The standards are now so low that William “Cash in the Freezer” Jefferson can go free, because based on the framework established by the high court, the former Democratic congressman didn’t do enough to help those who gave him money. From the Associated Press’ report:

The definition of an official act was a key element in the Jefferson case ever since charges were first filed. Defense lawyers argued Jefferson was acting as a private business consultant when he accepted payments from a Kentucky businessman, Vernon Jackson, who sought Jefferson’s help in developing telecommunications deals in Africa and with the U.S. military.

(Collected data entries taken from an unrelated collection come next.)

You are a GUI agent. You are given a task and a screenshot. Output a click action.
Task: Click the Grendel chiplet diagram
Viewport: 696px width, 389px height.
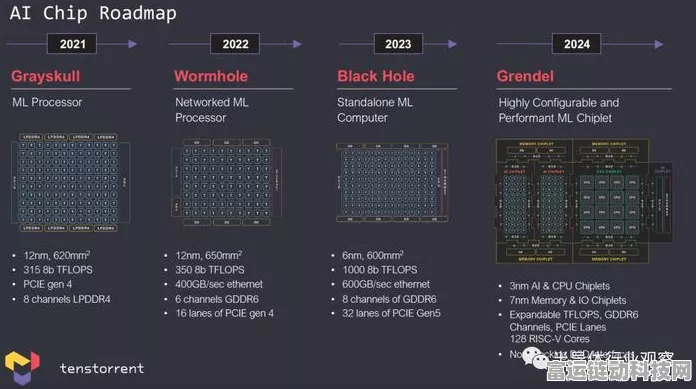point(584,201)
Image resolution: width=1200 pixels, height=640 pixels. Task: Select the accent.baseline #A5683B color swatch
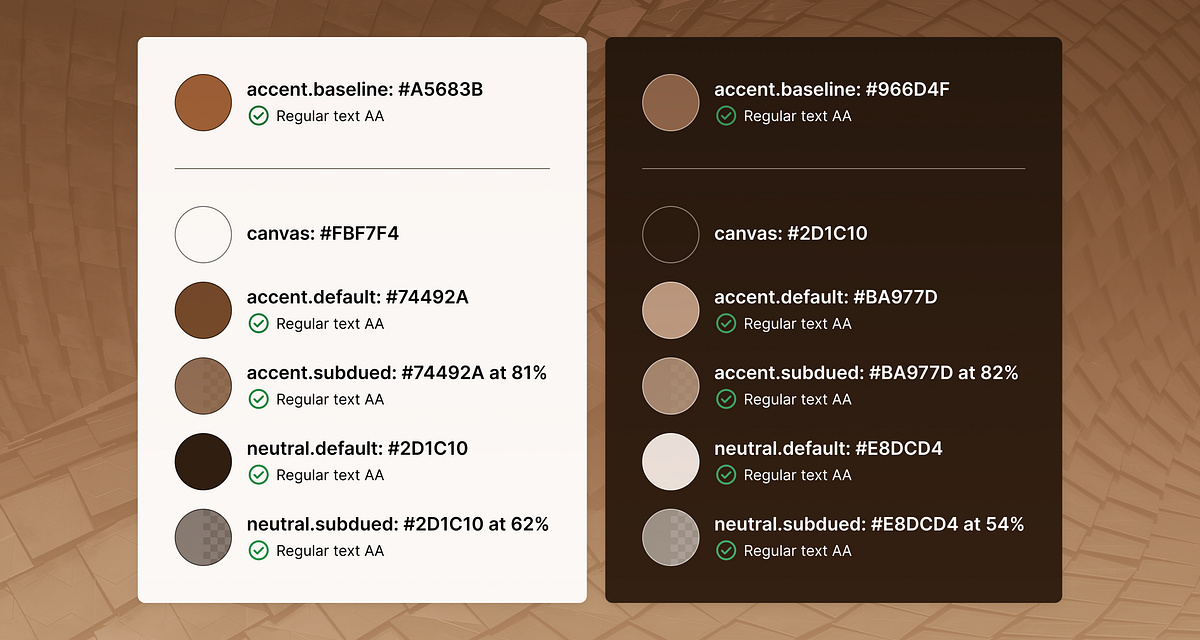tap(203, 102)
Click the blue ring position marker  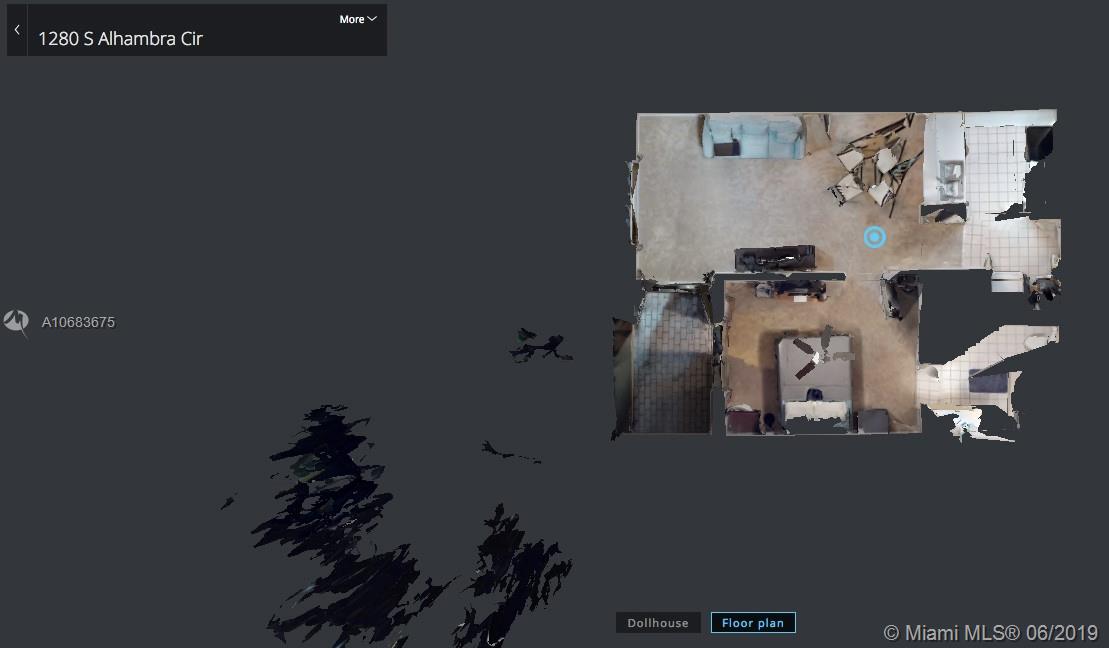[x=874, y=237]
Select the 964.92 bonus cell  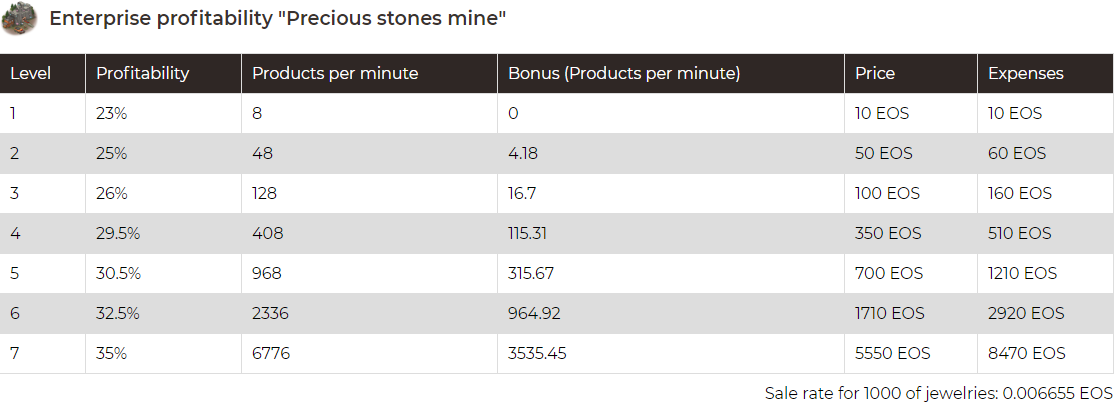pos(534,313)
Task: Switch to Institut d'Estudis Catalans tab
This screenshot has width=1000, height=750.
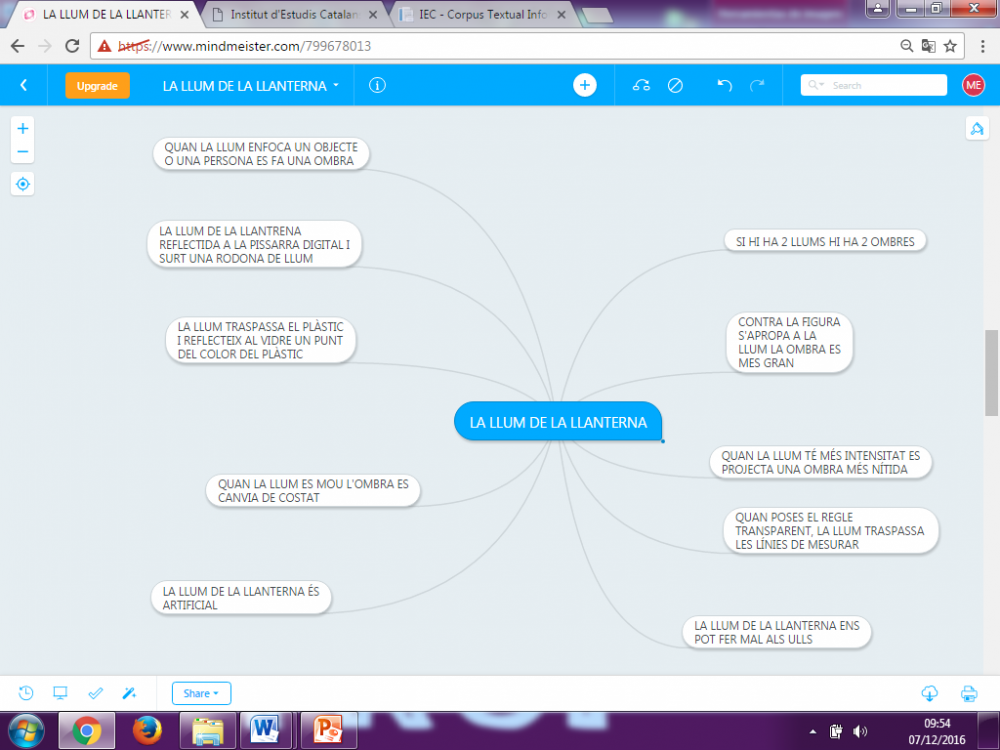Action: pyautogui.click(x=297, y=15)
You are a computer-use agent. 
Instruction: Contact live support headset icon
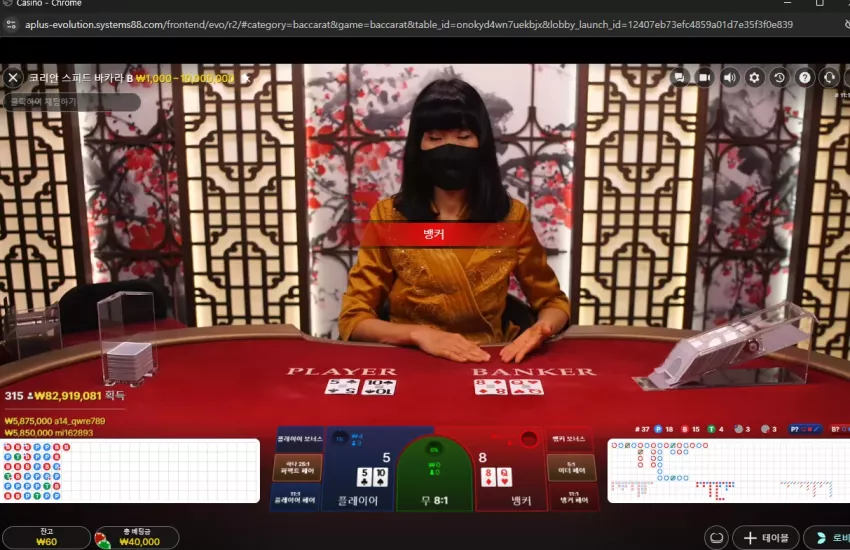[829, 78]
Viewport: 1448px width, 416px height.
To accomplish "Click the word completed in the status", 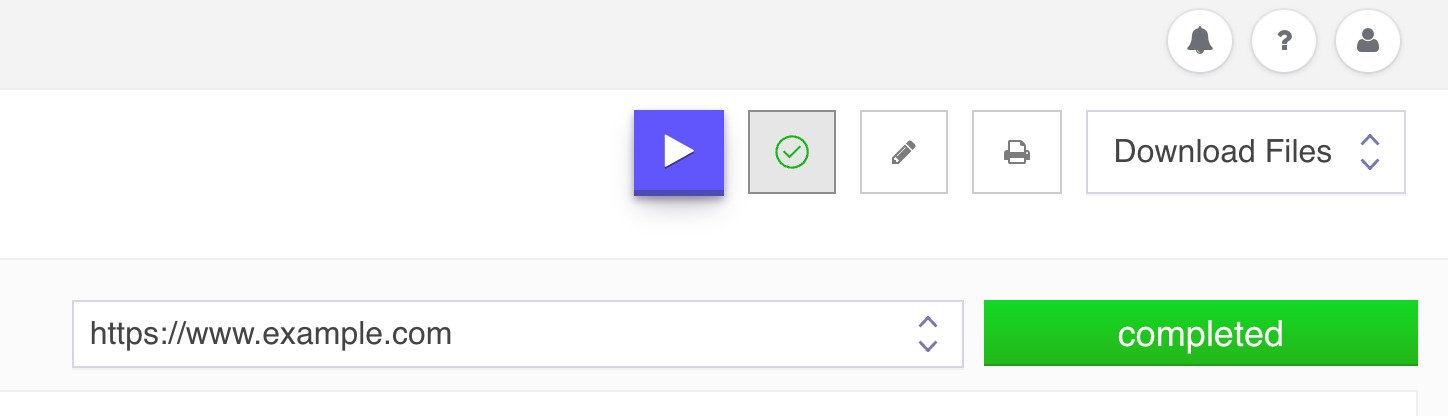I will click(1201, 333).
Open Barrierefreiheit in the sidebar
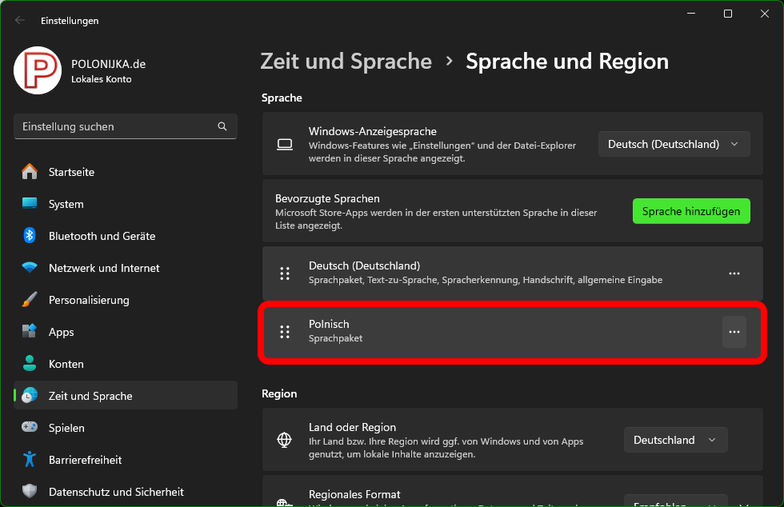The image size is (784, 507). (85, 460)
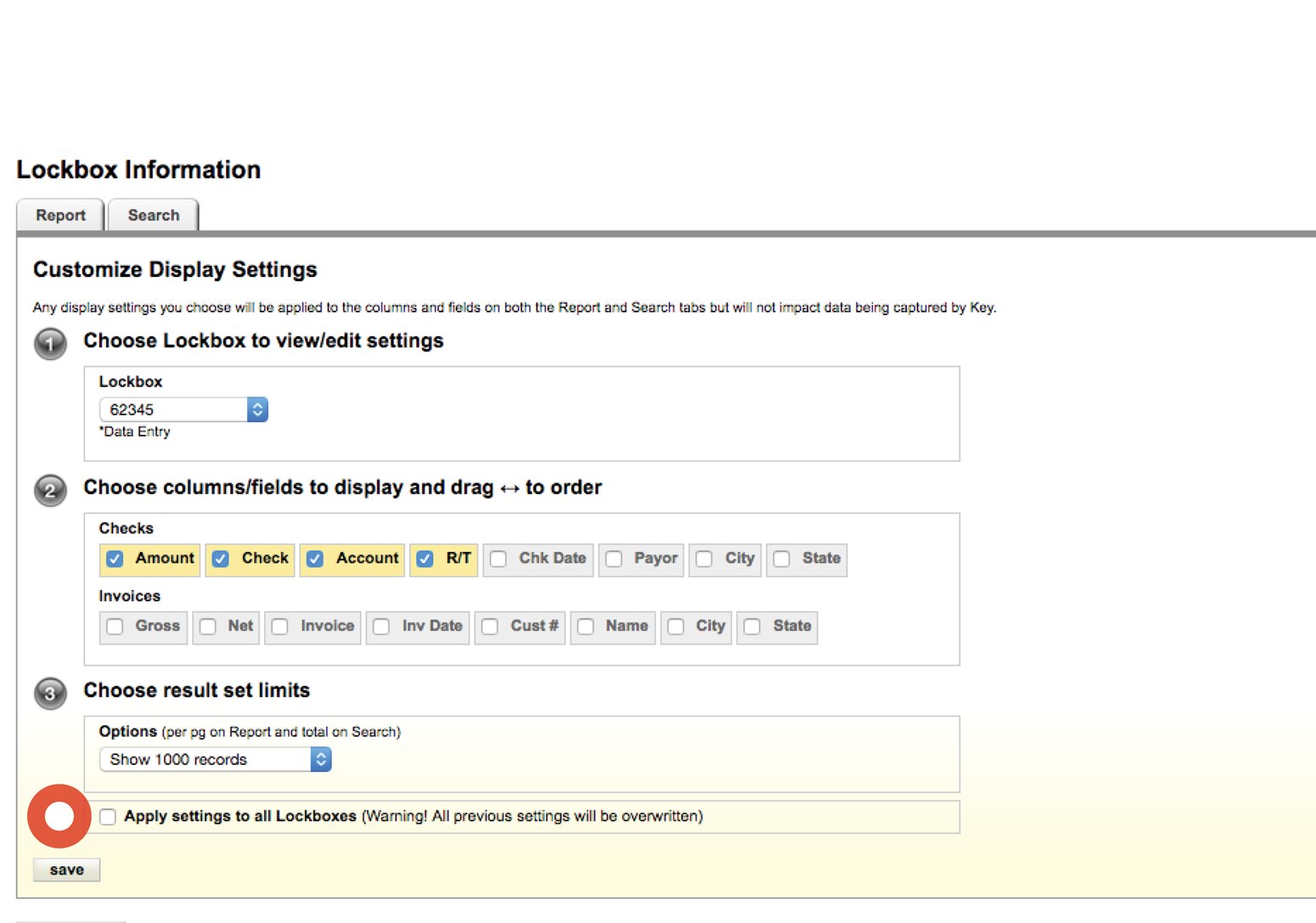Uncheck the Check column
The image size is (1316, 923).
221,559
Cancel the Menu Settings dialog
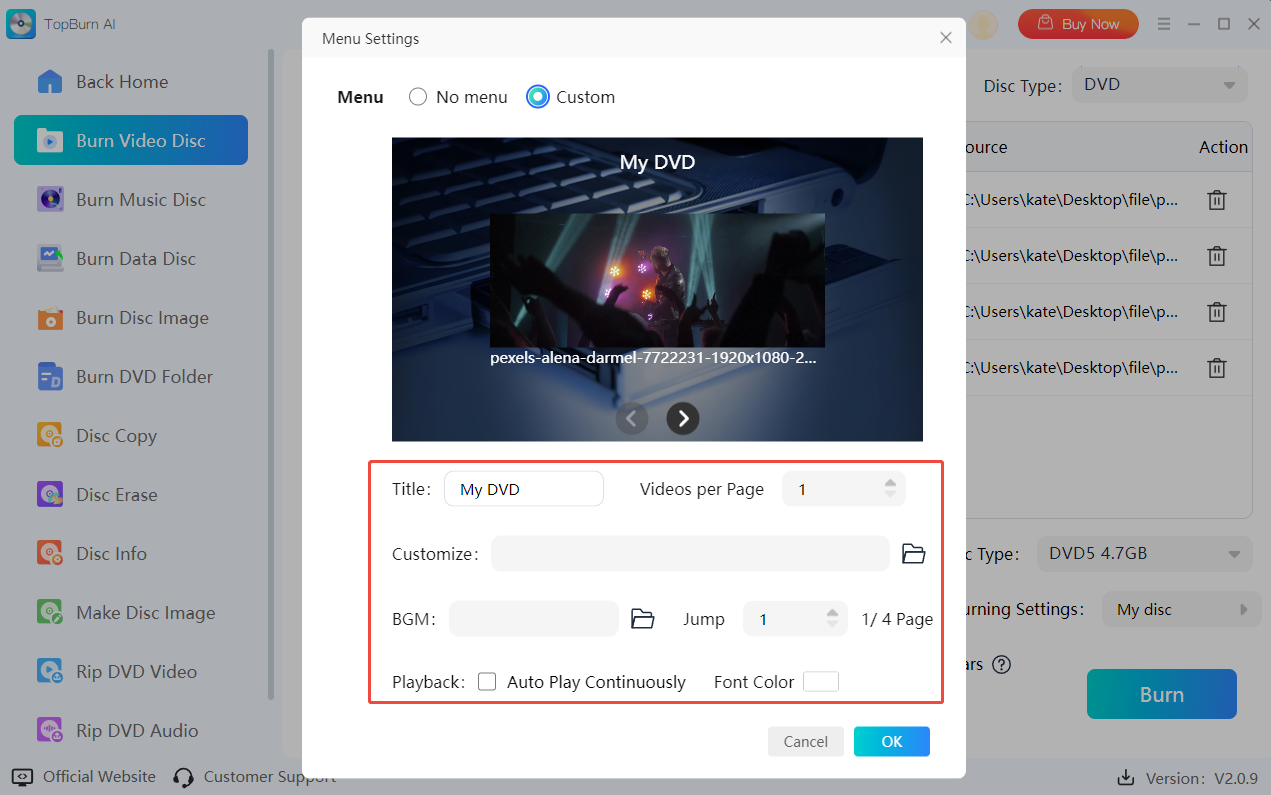 [x=805, y=741]
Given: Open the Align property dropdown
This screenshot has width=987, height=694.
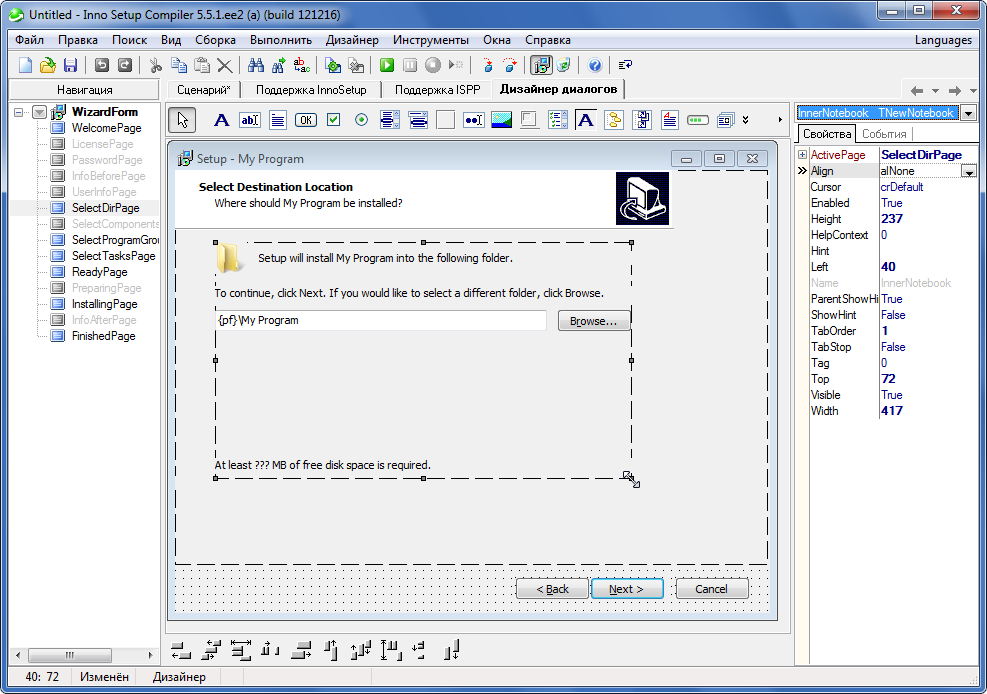Looking at the screenshot, I should point(968,172).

Prosecutors, though, said Jefferson was cashing in on the influence he wielded as a member of Congress and was taking bribes for actions that are routine for a member of Congress who is expected to provide service to his constituents.

That was enough to put Jefferson away, right up until the Supreme Court changed the game.

Federal prosecutors have until next week to decide whether to retry the former congressman on those counts. All of this remains especially relevant right now because Sen. Bob Menendez (D-N.J.) is facing corruption allegations in a case that’s ongoing. Thanks to the Supreme Court, the New Jersey Democrat probably likes his chances.